Set problem ->
Could you reproduce the lines of the material below word for word, starting at the line containing "The image size is (1200, 711)." and ending at the line containing "tap(573, 244)"?

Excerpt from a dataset
....

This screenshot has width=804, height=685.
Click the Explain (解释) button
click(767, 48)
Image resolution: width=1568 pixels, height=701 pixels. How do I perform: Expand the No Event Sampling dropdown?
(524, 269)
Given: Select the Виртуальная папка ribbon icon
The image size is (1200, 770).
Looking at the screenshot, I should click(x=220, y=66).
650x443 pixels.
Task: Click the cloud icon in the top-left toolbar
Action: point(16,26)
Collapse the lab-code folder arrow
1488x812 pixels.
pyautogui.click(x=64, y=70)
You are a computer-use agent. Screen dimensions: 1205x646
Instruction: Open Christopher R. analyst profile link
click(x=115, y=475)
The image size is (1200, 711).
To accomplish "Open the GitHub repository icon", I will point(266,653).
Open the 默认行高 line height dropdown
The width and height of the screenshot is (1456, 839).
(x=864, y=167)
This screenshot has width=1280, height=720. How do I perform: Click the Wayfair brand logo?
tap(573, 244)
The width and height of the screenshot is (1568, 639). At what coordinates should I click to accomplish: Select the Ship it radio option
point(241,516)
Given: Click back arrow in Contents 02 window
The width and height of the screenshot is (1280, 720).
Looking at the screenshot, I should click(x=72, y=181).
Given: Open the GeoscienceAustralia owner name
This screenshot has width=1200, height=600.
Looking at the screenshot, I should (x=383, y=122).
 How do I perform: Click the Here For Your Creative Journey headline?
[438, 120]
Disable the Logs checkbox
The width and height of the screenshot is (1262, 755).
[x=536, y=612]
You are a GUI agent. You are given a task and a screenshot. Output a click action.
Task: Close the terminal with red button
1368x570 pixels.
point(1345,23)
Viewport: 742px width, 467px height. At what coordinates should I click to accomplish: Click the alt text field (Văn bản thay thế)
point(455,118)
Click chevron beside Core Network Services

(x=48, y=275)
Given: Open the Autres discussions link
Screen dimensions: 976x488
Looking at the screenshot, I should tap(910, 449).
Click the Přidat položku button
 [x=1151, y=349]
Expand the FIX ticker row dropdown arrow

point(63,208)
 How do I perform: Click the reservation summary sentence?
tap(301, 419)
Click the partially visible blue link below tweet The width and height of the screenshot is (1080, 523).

....

Output below ->
The image size is (1200, 711).
To accomplish "Open the GitHub repository icon", I will point(266,653).
Open the 默认行高 line height dropdown
The width and height of the screenshot is (1456, 839).
(x=864, y=167)
This screenshot has width=1280, height=720. How do I perform: Click the Wayfair brand logo?
tap(573, 244)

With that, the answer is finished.